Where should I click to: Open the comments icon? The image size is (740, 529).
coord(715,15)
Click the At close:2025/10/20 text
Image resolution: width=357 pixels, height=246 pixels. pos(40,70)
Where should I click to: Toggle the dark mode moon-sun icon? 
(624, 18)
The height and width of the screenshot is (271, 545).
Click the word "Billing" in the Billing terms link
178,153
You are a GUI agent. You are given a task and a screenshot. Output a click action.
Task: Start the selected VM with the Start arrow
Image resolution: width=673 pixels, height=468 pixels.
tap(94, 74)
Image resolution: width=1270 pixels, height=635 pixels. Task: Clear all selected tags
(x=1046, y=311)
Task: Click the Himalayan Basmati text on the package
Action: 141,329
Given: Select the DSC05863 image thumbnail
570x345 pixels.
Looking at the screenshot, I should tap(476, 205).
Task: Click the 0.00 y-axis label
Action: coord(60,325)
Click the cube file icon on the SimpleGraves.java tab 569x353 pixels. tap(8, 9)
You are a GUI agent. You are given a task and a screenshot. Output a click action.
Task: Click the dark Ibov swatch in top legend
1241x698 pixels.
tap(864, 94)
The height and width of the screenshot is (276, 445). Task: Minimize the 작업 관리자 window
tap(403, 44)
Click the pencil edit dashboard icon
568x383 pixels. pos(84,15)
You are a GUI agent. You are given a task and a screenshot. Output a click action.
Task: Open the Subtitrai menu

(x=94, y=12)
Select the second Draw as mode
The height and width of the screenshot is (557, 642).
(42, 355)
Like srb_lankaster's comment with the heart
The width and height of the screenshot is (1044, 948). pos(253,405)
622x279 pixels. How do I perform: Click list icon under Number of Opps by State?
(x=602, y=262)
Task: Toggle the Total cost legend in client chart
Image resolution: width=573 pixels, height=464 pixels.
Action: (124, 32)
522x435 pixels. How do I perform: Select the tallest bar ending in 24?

::::::

-- Problem --
Lines from the one containing "The height and width of the screenshot is (557, 642)." through the final line of the material should be set down exactly, and no other lines.

-- Output for this exercise --
The height and width of the screenshot is (557, 642).
(42, 355)
Like srb_lankaster's comment with the heart
The width and height of the screenshot is (1044, 948). pos(253,405)
622x279 pixels. How do I perform: Click list icon under Number of Opps by State?
(x=602, y=262)
Task: Toggle the Total cost legend in client chart
Image resolution: width=573 pixels, height=464 pixels.
Action: (124, 32)
522x435 pixels. How do I perform: Select the tallest bar ending in 24?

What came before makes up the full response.